» **REQUIREMENT**: Arrange every line of the material below as a numbered list, leaving out any blank lines.

Data entries
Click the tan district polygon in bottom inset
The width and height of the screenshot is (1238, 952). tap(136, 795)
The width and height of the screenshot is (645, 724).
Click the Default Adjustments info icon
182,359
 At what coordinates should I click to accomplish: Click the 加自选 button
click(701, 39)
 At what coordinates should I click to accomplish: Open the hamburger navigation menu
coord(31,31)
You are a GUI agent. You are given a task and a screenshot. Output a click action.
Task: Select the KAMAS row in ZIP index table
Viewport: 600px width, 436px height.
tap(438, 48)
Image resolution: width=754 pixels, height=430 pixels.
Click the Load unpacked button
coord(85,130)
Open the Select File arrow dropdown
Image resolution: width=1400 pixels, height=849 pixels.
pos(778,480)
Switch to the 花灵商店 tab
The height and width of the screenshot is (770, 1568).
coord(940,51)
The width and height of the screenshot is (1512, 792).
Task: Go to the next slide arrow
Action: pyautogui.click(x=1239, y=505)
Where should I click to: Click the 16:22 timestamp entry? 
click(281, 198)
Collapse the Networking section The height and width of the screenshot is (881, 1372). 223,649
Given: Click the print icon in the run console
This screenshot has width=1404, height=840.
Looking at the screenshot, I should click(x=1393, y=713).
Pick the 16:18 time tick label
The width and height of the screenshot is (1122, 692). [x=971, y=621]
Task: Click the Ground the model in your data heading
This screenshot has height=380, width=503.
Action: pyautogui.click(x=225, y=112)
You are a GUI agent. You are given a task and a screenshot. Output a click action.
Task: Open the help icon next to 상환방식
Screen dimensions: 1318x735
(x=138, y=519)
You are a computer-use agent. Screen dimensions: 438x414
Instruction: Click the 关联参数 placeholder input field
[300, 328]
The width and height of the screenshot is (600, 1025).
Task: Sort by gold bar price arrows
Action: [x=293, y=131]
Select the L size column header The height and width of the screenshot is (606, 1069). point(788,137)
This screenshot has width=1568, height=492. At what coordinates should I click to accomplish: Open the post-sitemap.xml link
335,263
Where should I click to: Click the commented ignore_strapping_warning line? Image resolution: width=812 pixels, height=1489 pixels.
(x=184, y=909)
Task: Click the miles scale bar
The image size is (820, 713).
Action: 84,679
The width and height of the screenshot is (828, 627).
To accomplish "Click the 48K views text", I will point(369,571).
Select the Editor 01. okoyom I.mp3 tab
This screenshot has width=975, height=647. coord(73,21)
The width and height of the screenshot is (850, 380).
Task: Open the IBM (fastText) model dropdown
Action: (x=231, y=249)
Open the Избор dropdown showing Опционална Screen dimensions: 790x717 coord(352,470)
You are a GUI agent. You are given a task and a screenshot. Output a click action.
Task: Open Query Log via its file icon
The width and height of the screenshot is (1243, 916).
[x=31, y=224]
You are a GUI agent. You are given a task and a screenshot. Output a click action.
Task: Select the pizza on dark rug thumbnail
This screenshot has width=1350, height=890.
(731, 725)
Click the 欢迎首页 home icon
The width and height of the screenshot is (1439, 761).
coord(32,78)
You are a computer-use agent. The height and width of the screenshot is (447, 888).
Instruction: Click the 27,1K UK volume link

» **RESPONSE TO THE EXERCISE**:
1. Click the tan district polygon in bottom inset
2. The width and height of the screenshot is (1238, 952). tap(136, 795)
3. The width and height of the screenshot is (645, 724).
4. Click the Default Adjustments info icon
5. 182,359
6.  At what coordinates should I click to accomplish: Click the 加自选 button
7. click(701, 39)
8.  At what coordinates should I click to accomplish: Open the hamburger navigation menu
9. coord(31,31)
10. You are a GUI agent. You are given a task and a screenshot. Output a click action.
11. Task: Select the KAMAS row in ZIP index table
12. Viewport: 600px width, 436px height.
13. tap(438, 48)
14. Image resolution: width=754 pixels, height=430 pixels.
15. Click the Load unpacked button
16. coord(85,130)
17. Open the Select File arrow dropdown
18. Image resolution: width=1400 pixels, height=849 pixels.
19. pos(778,480)
20. Switch to the 花灵商店 tab
21. The height and width of the screenshot is (770, 1568).
22. coord(940,51)
23. The width and height of the screenshot is (1512, 792).
24. Task: Go to the next slide arrow
25. Action: pyautogui.click(x=1239, y=505)
26. Where should I click to: Click the 16:22 timestamp entry? 
27. click(281, 198)
28. Collapse the Networking section The height and width of the screenshot is (881, 1372). 223,649
29. Given: Click the print icon in the run console
30. This screenshot has width=1404, height=840.
31. Looking at the screenshot, I should click(x=1393, y=713).
32. Pick the 16:18 time tick label
33. The width and height of the screenshot is (1122, 692). [x=971, y=621]
34. Task: Click the Ground the model in your data heading
35. This screenshot has height=380, width=503.
36. Action: pyautogui.click(x=225, y=112)
37. You are a GUI agent. You are given a task and a screenshot. Output a click action.
38. Task: Open the help icon next to 상환방식
39. Screen dimensions: 1318x735
40. (x=138, y=519)
41. You are a computer-use agent. Screen dimensions: 438x414
42. Instruction: Click the 关联参数 placeholder input field
43. [300, 328]
44. The width and height of the screenshot is (600, 1025).
45. Task: Sort by gold bar price arrows
46. Action: [x=293, y=131]
47. Select the L size column header The height and width of the screenshot is (606, 1069). point(788,137)
48. This screenshot has width=1568, height=492. At what coordinates should I click to accomplish: Open the post-sitemap.xml link
49. 335,263
50. Where should I click to: Click the commented ignore_strapping_warning line? Image resolution: width=812 pixels, height=1489 pixels.
51. (x=184, y=909)
52. Task: Click the miles scale bar
53. The image size is (820, 713).
54. Action: 84,679
55. The width and height of the screenshot is (828, 627).
56. To accomplish "Click the 48K views text", I will point(369,571).
57. Select the Editor 01. okoyom I.mp3 tab
58. This screenshot has width=975, height=647. coord(73,21)
59. The width and height of the screenshot is (850, 380).
60. Task: Open the IBM (fastText) model dropdown
61. Action: (x=231, y=249)
62. Open the Избор dropdown showing Опционална Screen dimensions: 790x717 coord(352,470)
63. You are a GUI agent. You are given a task and a screenshot. Output a click action.
64. Task: Open Query Log via its file icon
65. The width and height of the screenshot is (1243, 916).
66. [x=31, y=224]
67. You are a GUI agent. You are given a task and a screenshot. Output a click action.
68. Task: Select the pizza on dark rug thumbnail
69. This screenshot has width=1350, height=890.
70. (731, 725)
71. Click the 欢迎首页 home icon
72. The width and height of the screenshot is (1439, 761).
73. coord(32,78)
74. You are a computer-use agent. The height and width of the screenshot is (447, 888).
75. Instruction: Click the 27,1K UK volume link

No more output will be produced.